Examples of perception-based variables are: “Perceived stress”, “Perceived delayed onset muscle soreness (DOMS)”, and “Perceived non-DOMS pain”. These can be answered on Likert-type scales, such as scales going from 1 (very strongly disagree) to 7 (very strongly agree) in response to self-prepared question-statements like “I feel stressed out” (for “Perceived stress”). If you find that a variable like “Perceived non-DOMS pain” is associated with working out at a particular volume range, that may help you avoid serious injury in the future, as non-DOMS pain is not a very good sign (). You also may find that working out in the volume range that is associated with non-DOMS pain adds nothing in terms of muscle gain.

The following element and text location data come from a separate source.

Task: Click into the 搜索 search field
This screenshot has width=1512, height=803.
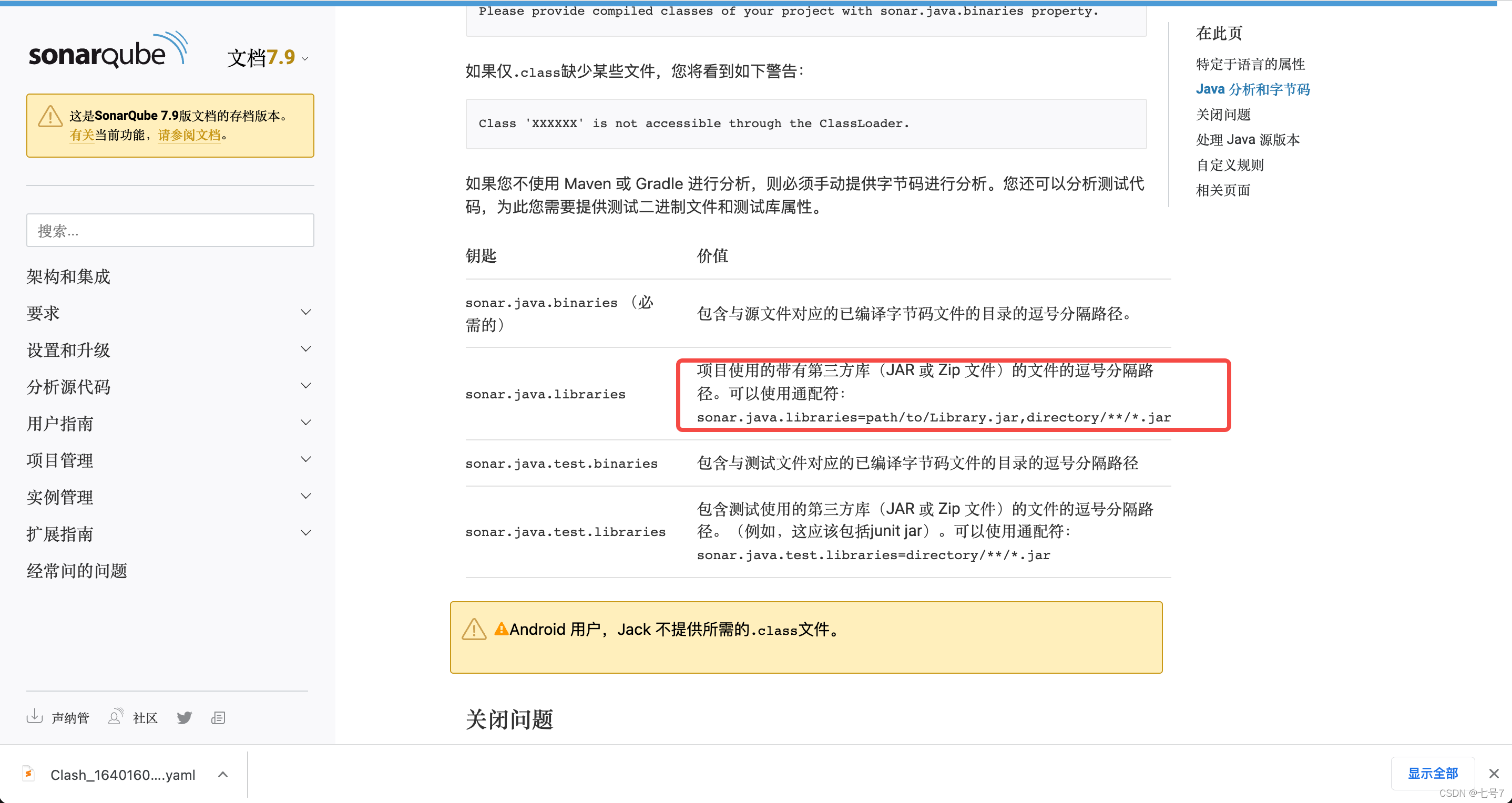Action: click(x=170, y=230)
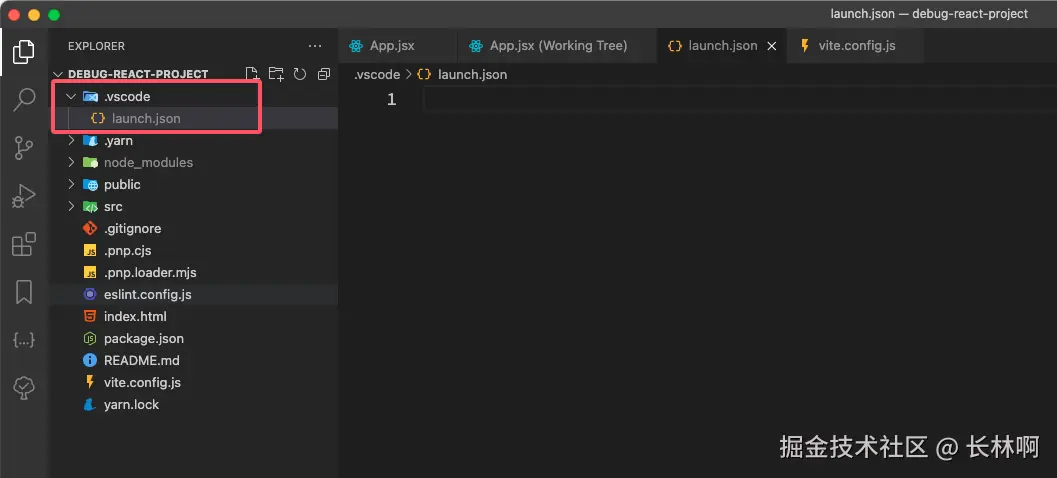The image size is (1057, 478).
Task: Open the Extensions view
Action: pyautogui.click(x=24, y=245)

Generally speaking, I think that many people will find out that their sweet spot for muscle gain involves less frequent exercise at lower volumes than they think. Still, each individual is unique; there is no one quite like John. The relationship between “Delta weight” and “Days of rest” varies from person to person based on age; older folks generally require more rest. It also varies based on whether the person is dieting or not; less food intake leads to longer recovery periods. Women will probably see visible lower-body muscle gain, but very little visible upper-body muscle gain (in the absence of steroid use), even as they experience upper-body strength gains. Other variables of interest for both men and women may be body weight, body fat percentage, and perceived muscle tone.